[ih] error detection

Thu Oct 1 15:22:23 PDT 2020

This is a fascinating discussion.

There was a time, I think that people thought the hardware link checksum was sufficient, and indeed the CRC-32 is much better than the TCP software checksum.

Folks quickly realized that important parts of the overall system were not protected.  Datapath inside adapters, memory bus transfers, bad memory in hosts and routers, etc.

Consequently an end to end checksum is essential.

Craig put succinctly the properties of CRC-32 (and in general, linear congruential codes in general) - they detect 100% of single burst errors shorter than the checksum, and 1-2^-n of all other errors.  It is not even clear

The properties that make a good end-to-end checksum are a little different:

* you’d like to detect all or nearly all the common types of errors, such as memory addressing errors, core clobbers, etc.
* you’d like them to be <modifiable> if possible, so that a router can calculate a change to a checksum without recomputing the whole thing possibly based on erroneous data.
* you’d like them to be very fast, so they can run at memory bandwidth speeds

The latter requirement is a real problem, because we now have things like 100g interfaces and RDMA and zero copy data delivery to the end application.  When exactly is the software going to pick up every byte?

I think the attraction of error detecting codes over cryptographic hashes is a mistake.  CPUs now include AES hardware, and it can be faster than any software alternative. Sure it doesn’t catch every burst error less than the block size, but who cares?  You get the additional benefits of protection against actual adversaries in addition to protection against random and (most) burst errors.
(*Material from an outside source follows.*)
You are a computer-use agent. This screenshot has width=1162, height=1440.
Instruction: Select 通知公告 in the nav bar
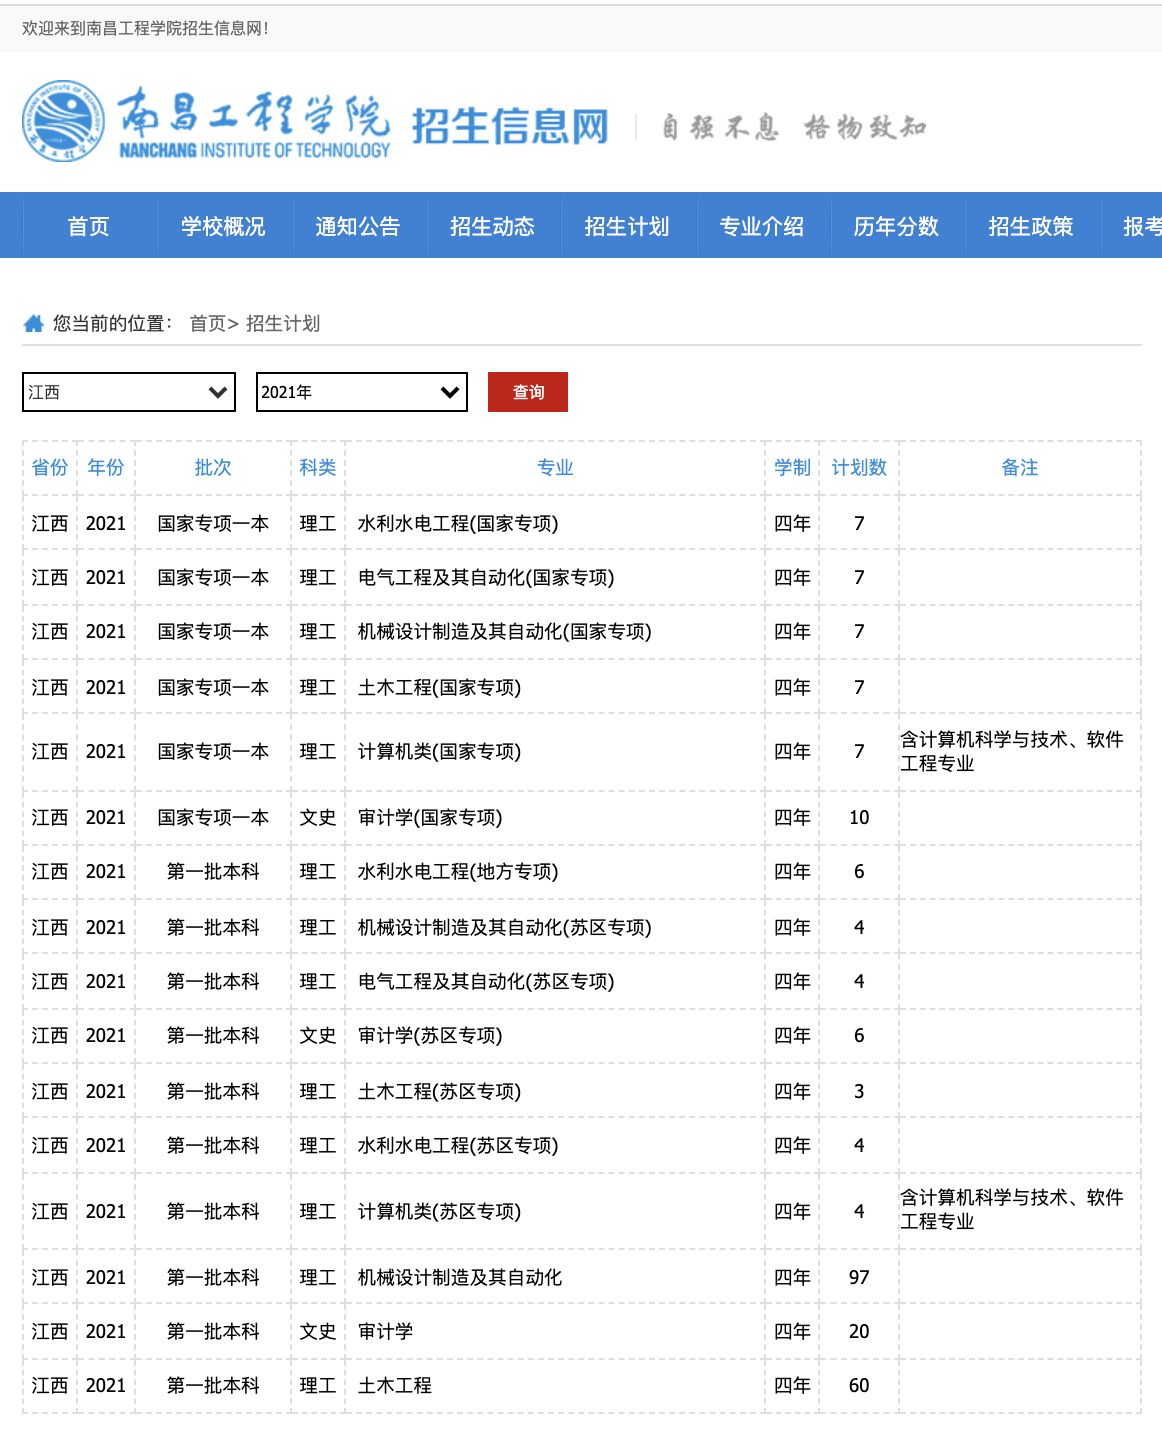tap(357, 226)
In practice, all that is necessary is to push down the undetected error rate below the next most likely cause of trouble.  Undetected disk read errors for example, are around 10^-14 to 10^-16, which is the equivalent of about 48-50 bit CRCs.  It seems likely that AES computed hashes, at 2^-128 are not going to be a problem for a long time.  (And this is why people with a lot of disks use end-to-end file checksums as well.)

https://www.jandrewrogers.com/2019/03/06/aquahash/ says that several year old things like Skylake can do AES hashes at 15 bytes/cycle, which is..impressively fast.

Cryptographic hashes don’t solve the modifiable issue, but I suspect their other benefits are more important.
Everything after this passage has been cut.